WHAT IS REQUIRED>
Please return every line of the records that contains the word "agent".
Segment Start: GIVEN ENTRIES
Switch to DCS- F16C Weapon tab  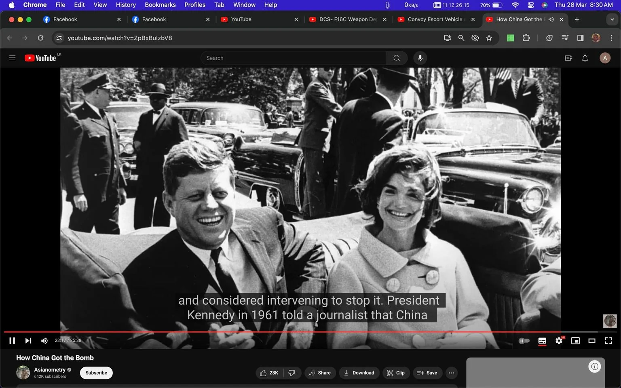(347, 19)
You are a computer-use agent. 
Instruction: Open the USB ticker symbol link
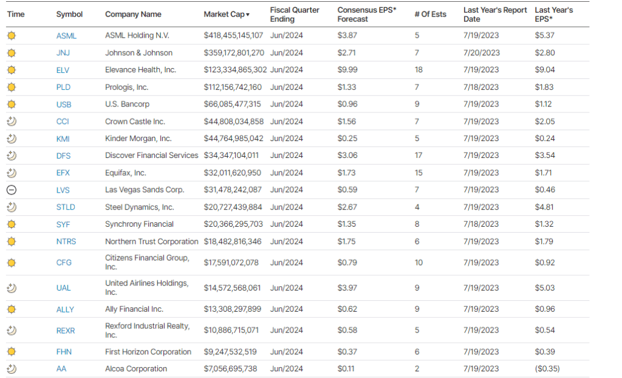click(64, 105)
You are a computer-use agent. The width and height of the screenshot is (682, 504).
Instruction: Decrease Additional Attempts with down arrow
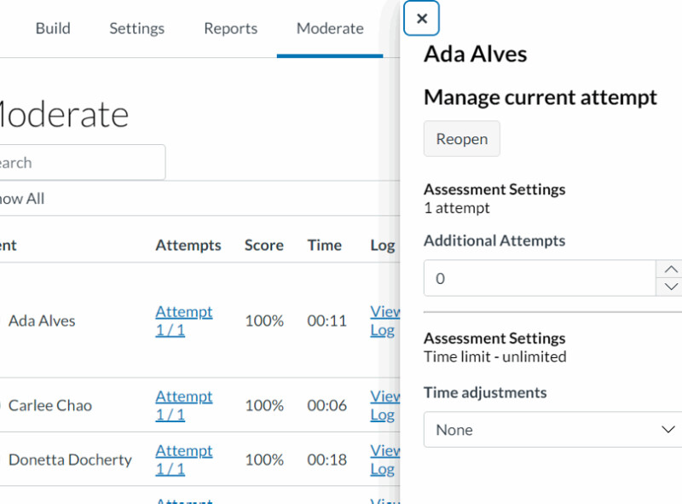point(669,287)
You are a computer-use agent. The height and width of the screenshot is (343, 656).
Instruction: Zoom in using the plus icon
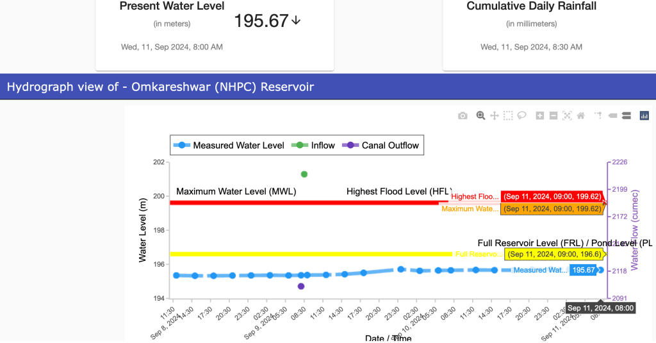click(x=540, y=116)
Segment End: GIVEN ENTRIES
ANSWER TO THE PROBLEM>
You are a computer-use agent. 
You are a computer-use agent. The width and height of the screenshot is (682, 504).
You are a computer-use agent. The height and width of the screenshot is (343, 656).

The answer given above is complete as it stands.